Au Salvador, les gangs sont le cheval de Troie des forces de sécurité (2)

La version originale de cet article [espagnol] a été écrite par Jaime López, Mauricio Cáceres, Luis Alberto López, Mario Beltrán, Ross Mary Zepeda et Tatiana Alemán et publiée sur le site Connectas en mai 2014, au Salvador. Nous republions ici la deuxième partie d'un article en deux volets. Retrouvez la première partie ici.

La question est de savoir s'il s'agit d'une série d'incidents isolés ou d'une stratégie fomentée ? Dans le cas d'un crime organisé lié aux cartels, des investigations sont en cours à l'encontre de responsables haut-placés concernant ces liens [avec les gangs]. C'est le cas d'un haut fonctionnaire qui fait l'objet d'une enquête pour de possibles liens avec le dénommé “Cartel de Texis”. Les gangs ont-ils atteint un tel niveau d'infiltration ?

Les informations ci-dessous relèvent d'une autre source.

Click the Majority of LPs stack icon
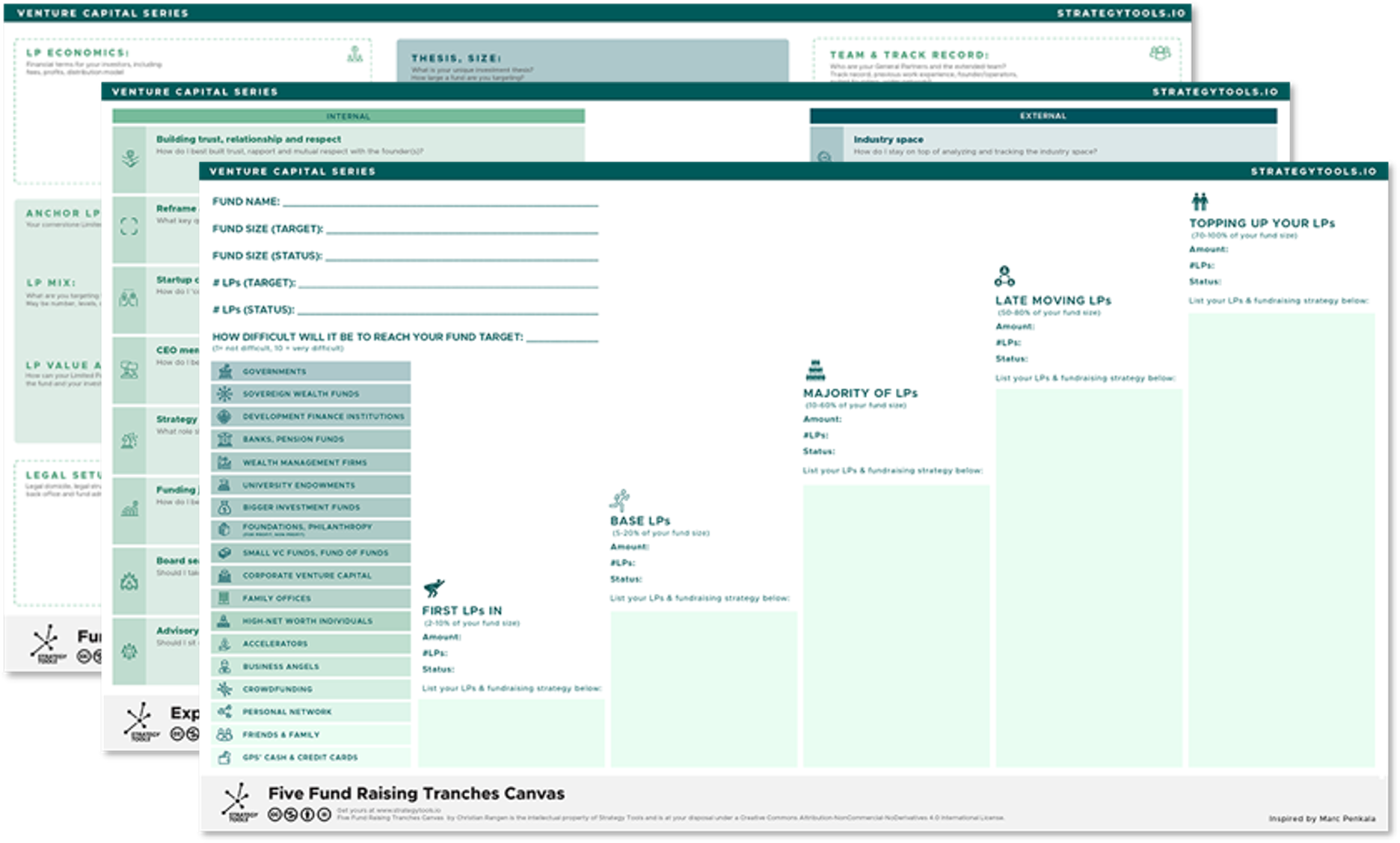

Des cas comme celui d'un jeune membre de gang, Francisco Alfonso Hernández Montes connu sous le pseudonyme de Pinky, donnent à penser que la situation est plus sérieuse que ne nombre [de cas] le laisse entendre. Ici, Pinky est devenu un témoin clé dans le dossier contre le gang Pandilla 18. En dépit de tentatives de corruption et d'intimidation, il est resté ferme quant à sa décision de témoigner contre ses ‘potes’. Au matin du 2 mars 2013, un groupe d'hommes cagoulés a pénétré dans les cellules de détention dans le sous-terrain des Planes de Renderos, au sud de San Salvador, où il était détenu et a priori en sécurité, et l'a abattu. 

Au cours de l'enquête sur l'affaire, le procureur a conclu que 14 agents de l'annexe de police ont collaboré avec “les 18” pour empêcher Pinky de continuer à coopérer avec les autorités. Les enquêteurs proches du dossier indiquent que l'un des agents a tenté de le corrompre, en faisant fuiter des informations aux ‘18” et en facilitant l'entrée des meurtriers. Le procureur général de la République dit aussi que la police leur a permis de prendre la fuite.

Cependant, le 7 mars 2013, le tribunal de Panchimalco a placé en détention provisoire l'agent qui était responsable des cellules de détention au moment du meurtre. Les autres ont été réintégrés dans leurs fonctions, puisque le juge a dit qu'il n'y avait pas de preuve suffisante prouvant qu'ils se sont associés avec le gang Pandilla 18.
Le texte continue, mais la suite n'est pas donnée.